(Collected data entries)
========
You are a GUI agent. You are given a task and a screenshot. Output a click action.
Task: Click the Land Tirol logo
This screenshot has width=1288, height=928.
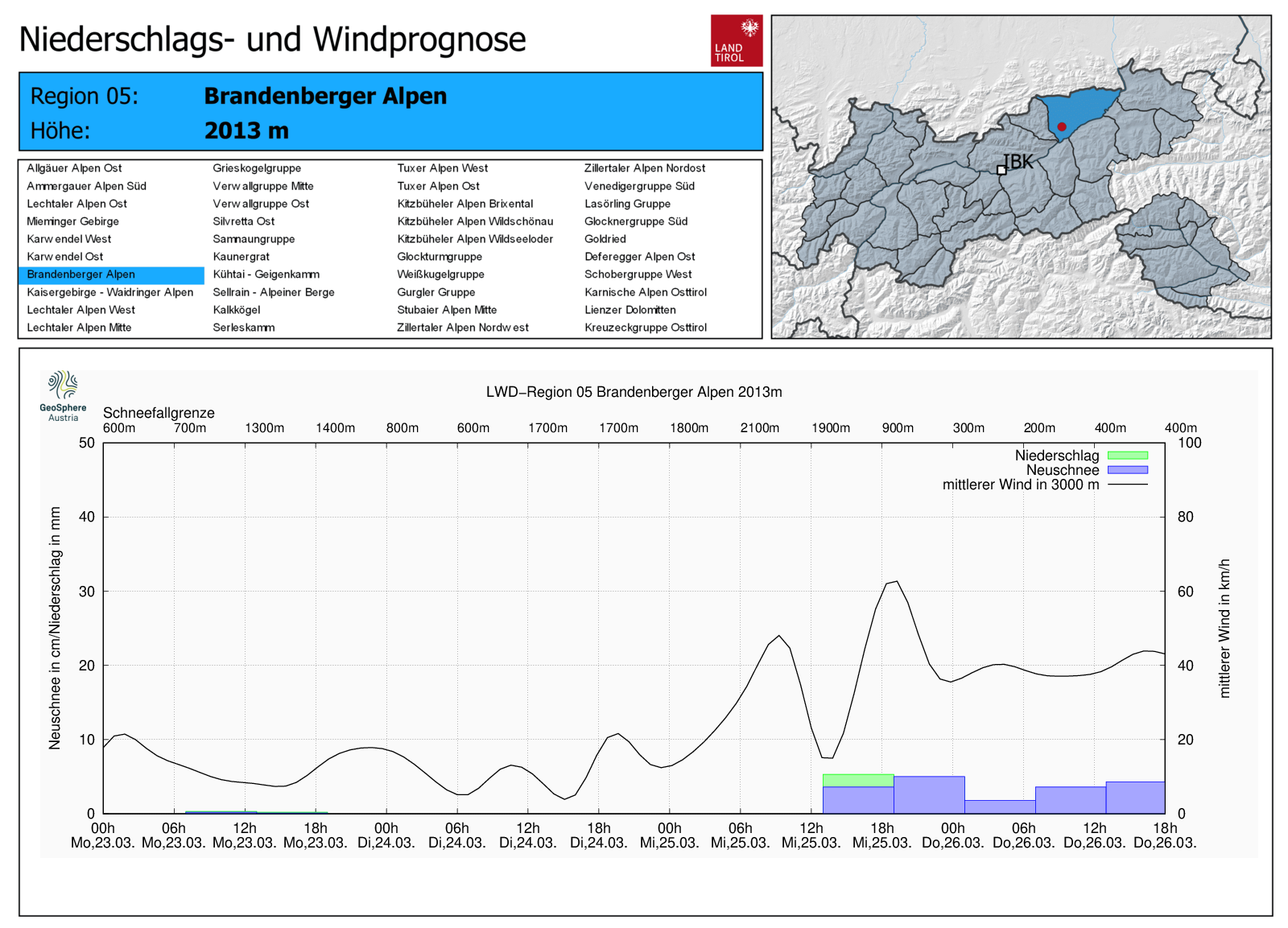coord(736,40)
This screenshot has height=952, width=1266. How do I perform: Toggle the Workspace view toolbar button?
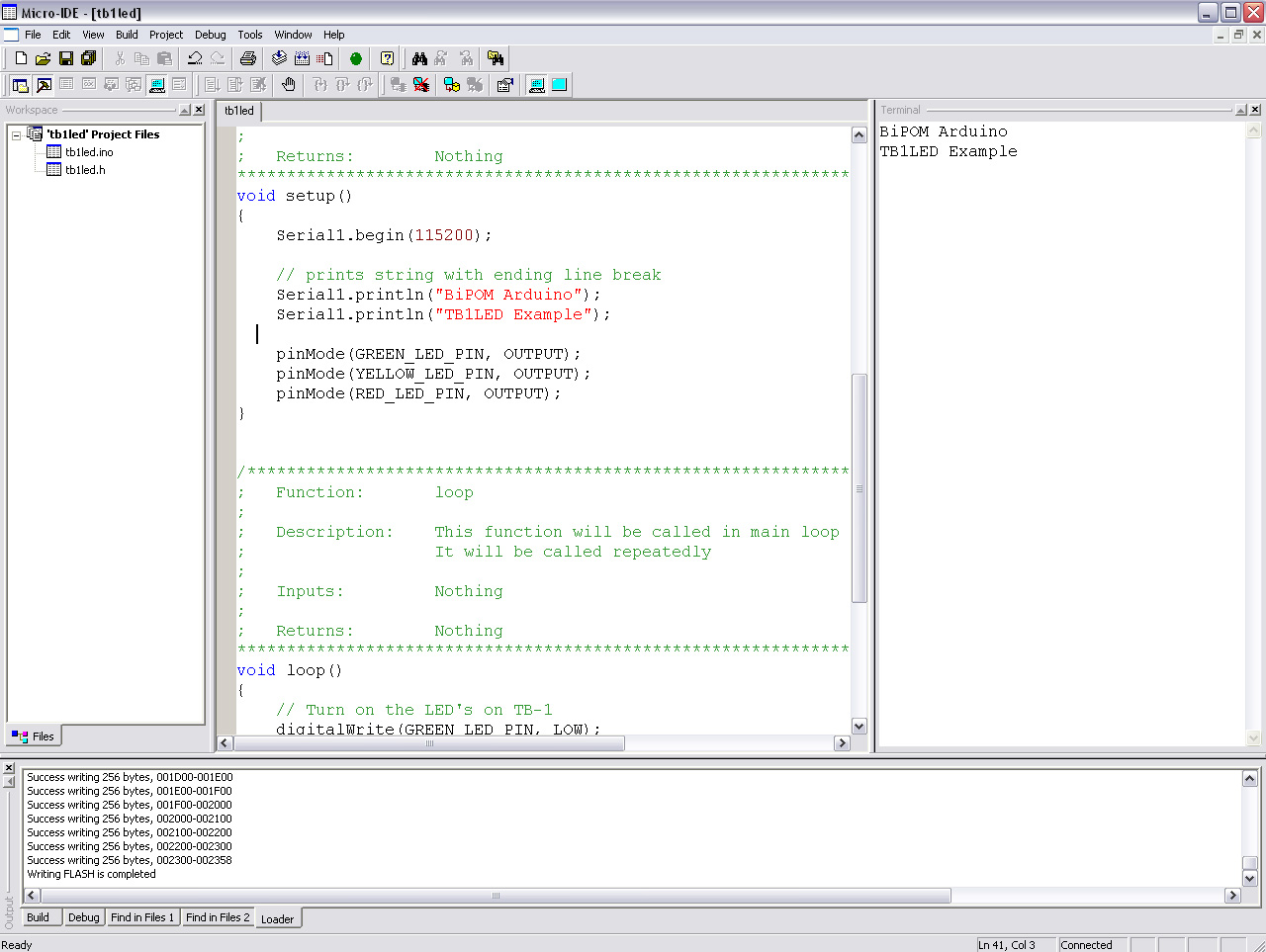click(20, 85)
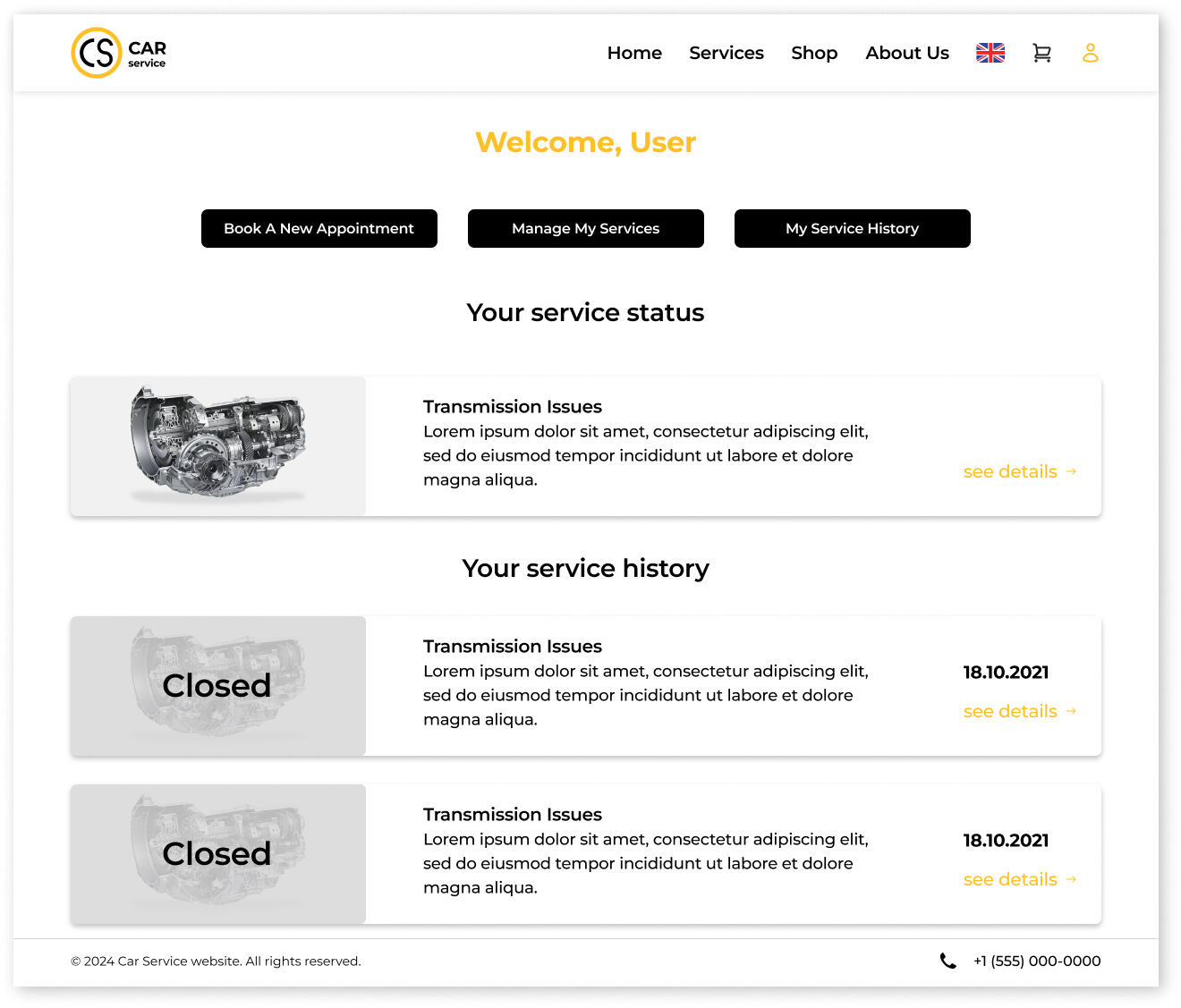Click the +1 (555) 000-0000 phone number
The width and height of the screenshot is (1181, 1008).
(x=1037, y=961)
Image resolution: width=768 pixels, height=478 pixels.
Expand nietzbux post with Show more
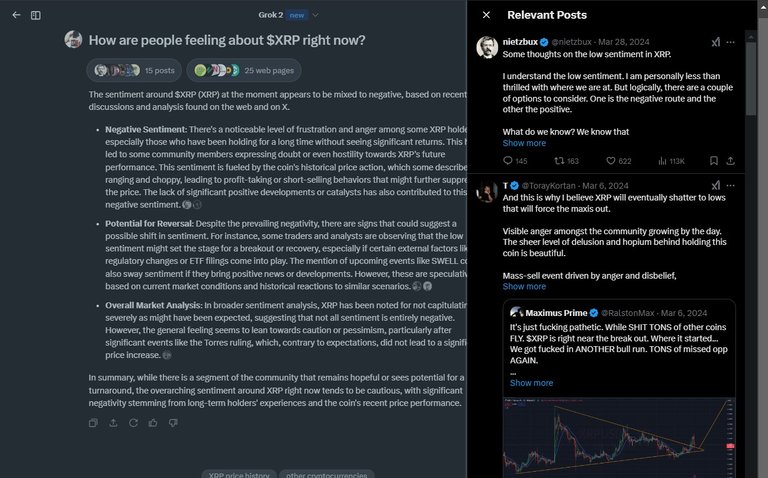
========
WORK ITEM
Retype every entry exactly as written. Leave the pictures out.

RESPONSE BOX
You are a GUI agent. You are given a task and a screenshot. Output a click action.
Task: Click the Land Tirol logo
This screenshot has width=1288, height=928.
coord(736,40)
This screenshot has height=952, width=1266. How do I perform: Toggle the Workspace view toolbar button?
click(20, 85)
Click the +1 (555) 000-0000 phone number
The width and height of the screenshot is (1181, 1008).
(x=1037, y=961)
Image resolution: width=768 pixels, height=478 pixels.
Expand nietzbux post with Show more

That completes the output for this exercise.